GBJ writes "I work for an organisation that runs seasonal online competition events. Each event has its own news feed which becomes obsolete shortly after the event finishes. We're still getting RSS requests for some events as far back as 2004. I'd like to close a few thousand old feeds and remove the resource hit they cause, but I'm not sure what is the best approach. Currently I'm considering just returning a 404, but I have no idea if there is a better way to handle this. Uncle Google hasn't turned anything up yet, but sometimes it's hard to find something when you don't know what it's called ..."

3 of 71 comments (clear)

  1. Retiring feeds by smittyoneeach · · Score: 5, Funny

    Retiring feeds
    A phase-out needs.
    As facial bristles,
    Or torn skin bleeds.
    Burma Shave

    --
    Get thee glass eyes, and, like a scurvy politician, seem to see things thou dost not.--King Lear
  2. 301 by hansamurai · · Score: 5, Insightful

    You should be able to do a 301 redirect to maybe some generic feed that just has one entry that says "This feed is out of date, please use try these feeds instead." Or whatever you want to let them know.

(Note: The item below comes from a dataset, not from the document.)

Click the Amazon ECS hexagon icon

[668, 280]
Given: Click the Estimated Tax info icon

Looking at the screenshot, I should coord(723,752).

  3. Discontinued Notice Increased Traffic by maclizard · · Score: 5, Informative

    My company has had the same issue. We just wrote out a single item feed that explained that the feed had been discontinued and provided a link to the homepage. We wrote this feed over all the feeds to be taken down.

    Interestingly, in the weeks following this action, our homepage views spiked followed shortly after by increased hits on more active feeds.